The people of California last fall took a major step in helping the executive and the legislative branches deal with these problems.
Just as it was necessary to revise and revamp the Constitution to allow the Legislature the opportunity to function better and more efficiently, so do I believe that substantial reorganization of the executive branch is necessary if we are to serve the people efficiently and economically.
The state government has increased in size enormously in recent years. It is my intention to reduce the executive branch as much as is consistent with the effective provision of needed governmental services.
The agency plan adopted in 1961 was designed to enable the Governor to transmit his policies to the many agencies of the state government effectively and quickly and to ensure that those policies would be adopted in a coordinated way. These results have not been achieved.
The only way governmental services can be provided in a useful, effective and economical way is through coordinated action of a unified, well-organized executive branch carrying out policies established after proper consultation with all who are affected.
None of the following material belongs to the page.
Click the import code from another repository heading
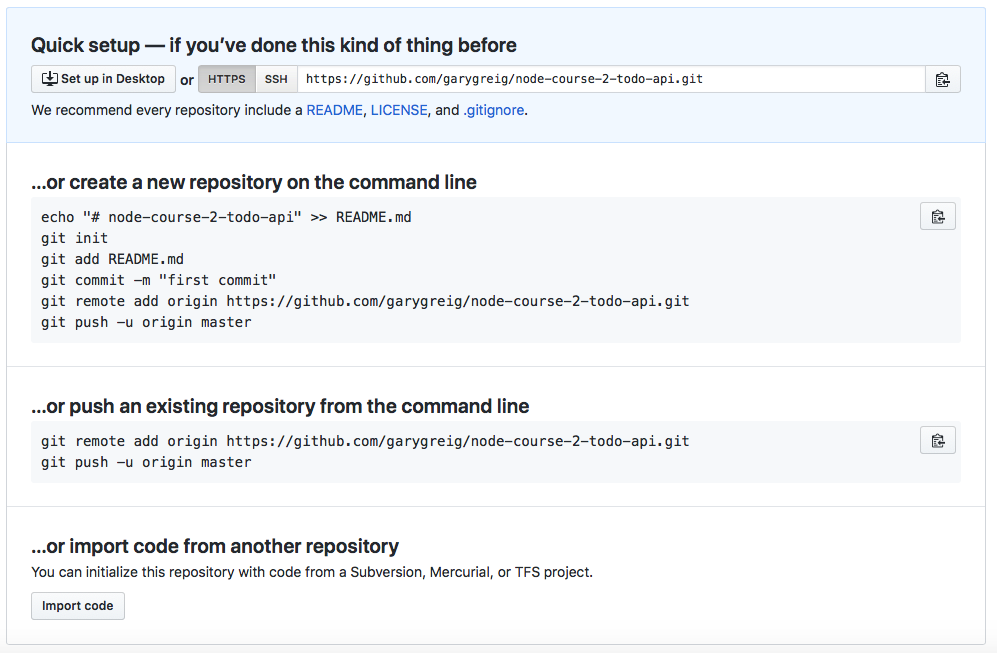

Our executive branch cannot operate in this way unless the many agencies, bureaus and departments are grouped together in a logical manner and their day-to-day activities are coordinated by executives operating out of the Governor's office.
I also believe that far more effective fiscal control and management can be obtained if we have a Director of the Budget working out of the Governor's office, performing overall review of programs, budgets and expenditures.
It is my hope, too, that such an officer will speed adoption of program budgeting by all agencies so that we will have a far better idea of how much particular activities of government are costing the state on a year-to-year basis, and whether or not we might not obtain more for our money.
I am convinced both by the unanimity of the recommendations that have been made over the years and by the logic of the proposal itself that we should consolidate all of our tax collecting agencies into a responsible, streamlined Department of Revenue with a director appointed and removable by the Governor and removable for cause by the Legislature.
Proposition 1-A, which was adopted by the voters by an overwhelming margin, authorized the Legislature to grant to the Governor the duty to draft plans to reorganize the executive branch of the state, and it is my earnest hope that the Legislature will adopt legislation allowing us to proceed with this vitally needed work as soon as possible.
I recommend that we follow the Hoover Commission model under which these reorganization plans, once drafted, will take effect unless disapproved by a vote of both houses of the Legislature.